FIG. 1 is a flowchart showing an embodiment of the fuel injection amount control method for a diesel engine according to the present invention, and FIG. 2 is a diagram showing engine rotational operation and dashpot amount for explaining a conventional method for calculating the dashpot amount. FIG. 3 is a miniature diagram similar to FIG. 2 for explaining the problems of the conventional example. Ne...Engine speed, QREC...Dashpot amount, Nj...Judgment speed, Tj...Judgment time, NO...Decrease amount, P/S...Power steering ( engine auxiliary equipment), A
LT...Alternator (engine auxiliary equipment), KQR...
- Load coefficient, Co... damping stop counter.

Claims (3)

[Claims] (1) In order to prevent engine stall or significant irregular rotation when the engine rotational speed drops below a predetermined determined rotational speed, the amount of fuel injection is increased by the amount of the dump pot according to the speed of decline using electronic control. and then gradually attenuating the fuel injection amount to zero, the method comprising: correcting the dumppot amount according to a load condition of an auxiliary machine of the engine.
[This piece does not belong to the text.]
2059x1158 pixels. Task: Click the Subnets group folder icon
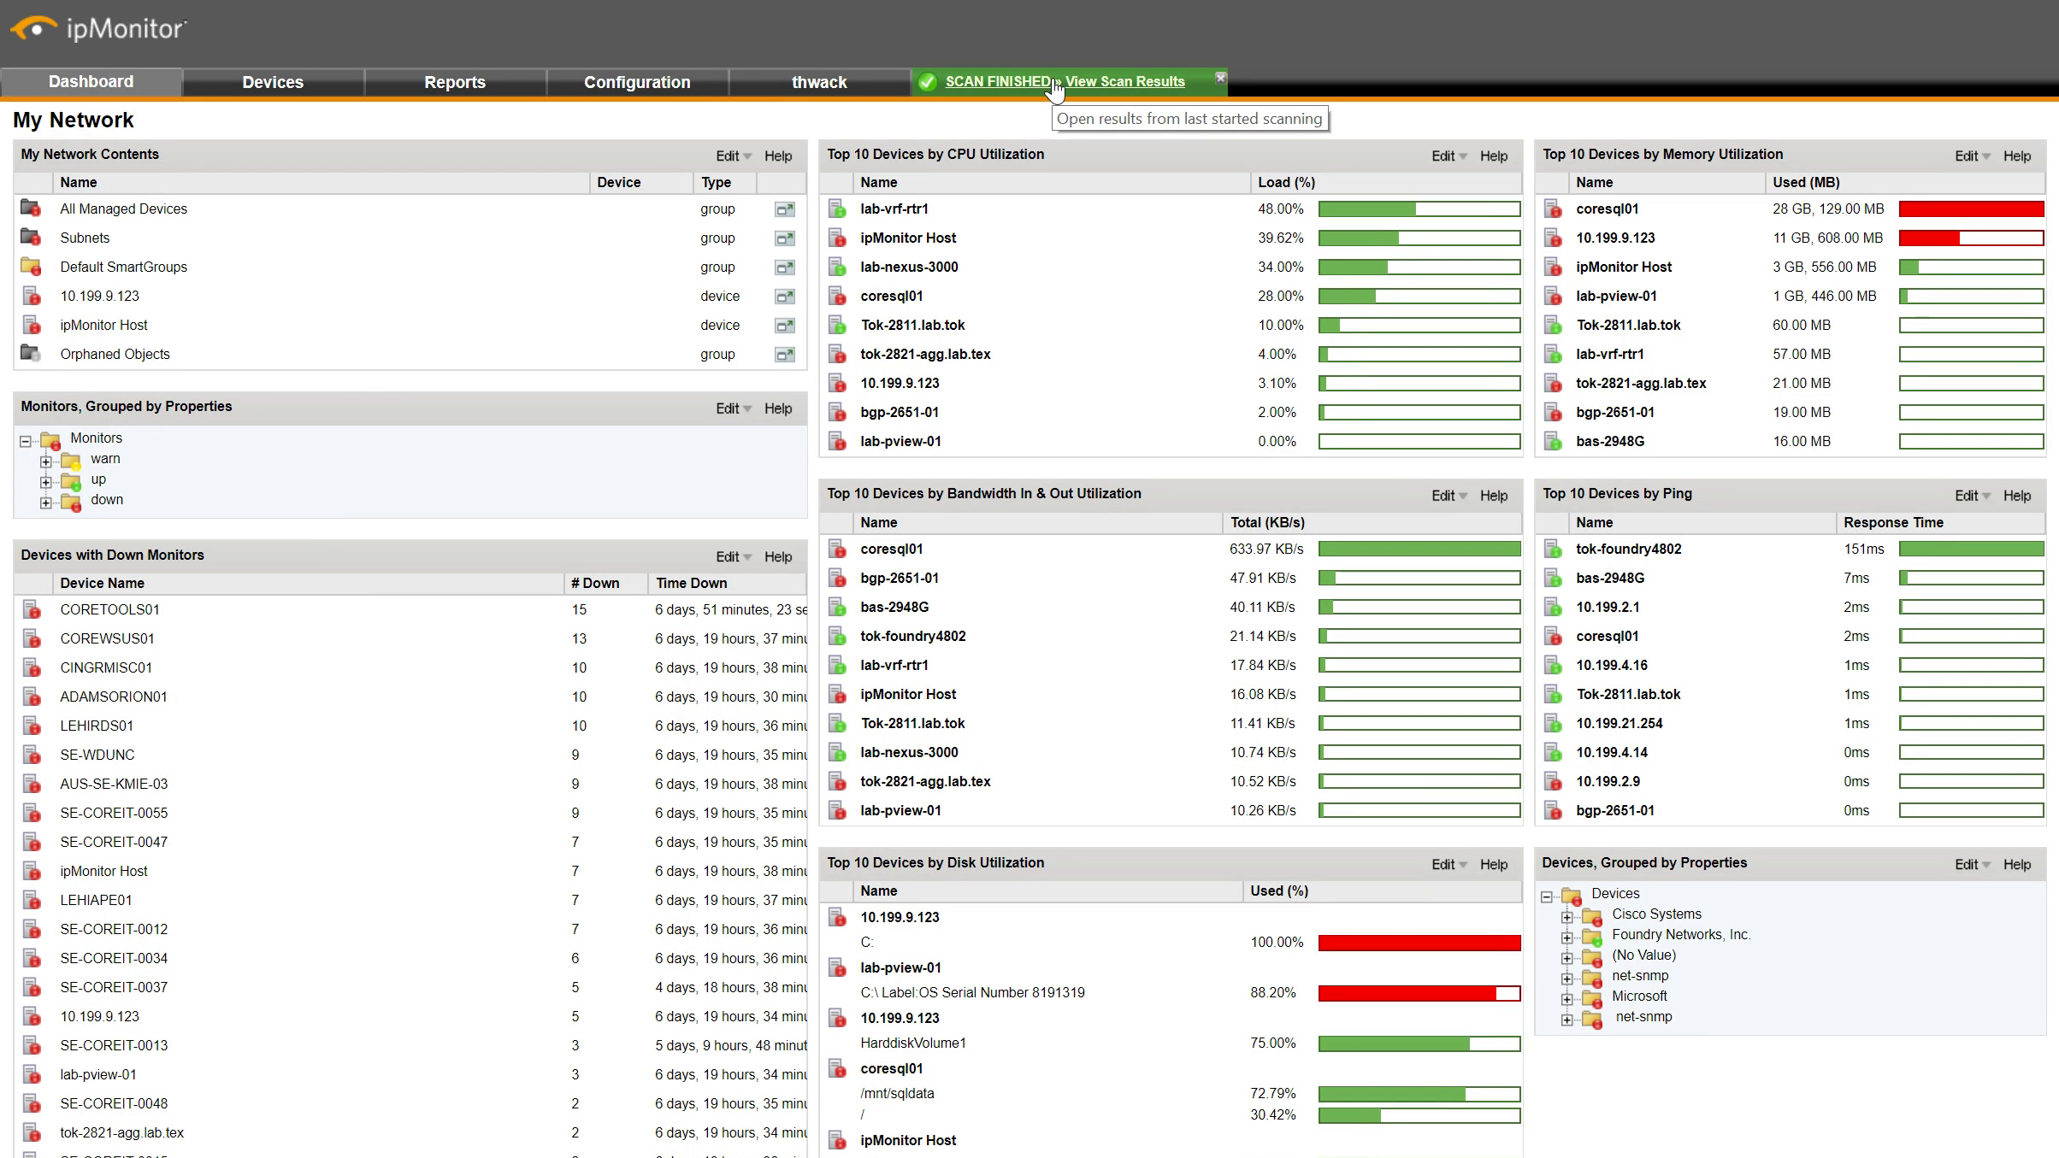(x=31, y=238)
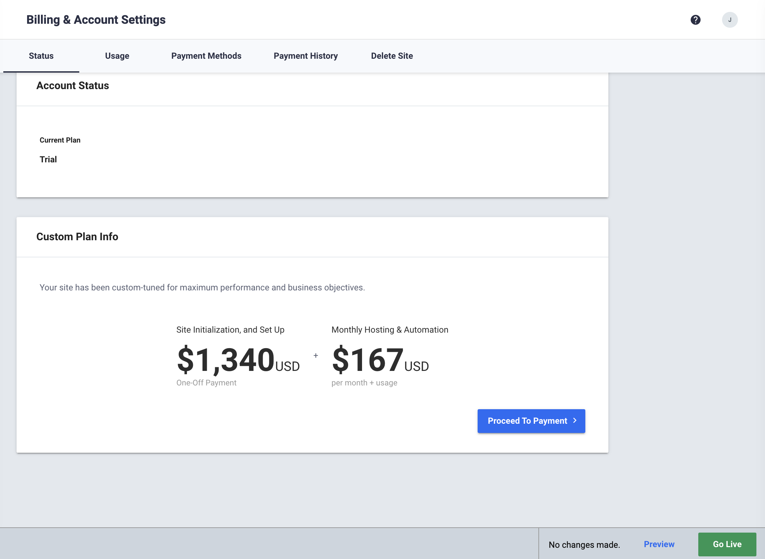The width and height of the screenshot is (765, 559).
Task: Open the Preview link
Action: click(659, 544)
Injection amount control method. (2) The load state of the auxiliary equipment is detected by at least one of detection of oil pressure of a power steering and detection of field current of an alternator. A fuel injection amount control method for a diesel engine. (3) While attenuating the doss pot amount,
Claim 1, characterized in that when there is a variation in the load condition, this variation is reflected in the damping characteristic.
The fuel injection amount control method for a diesel engine according to item 1 or 2.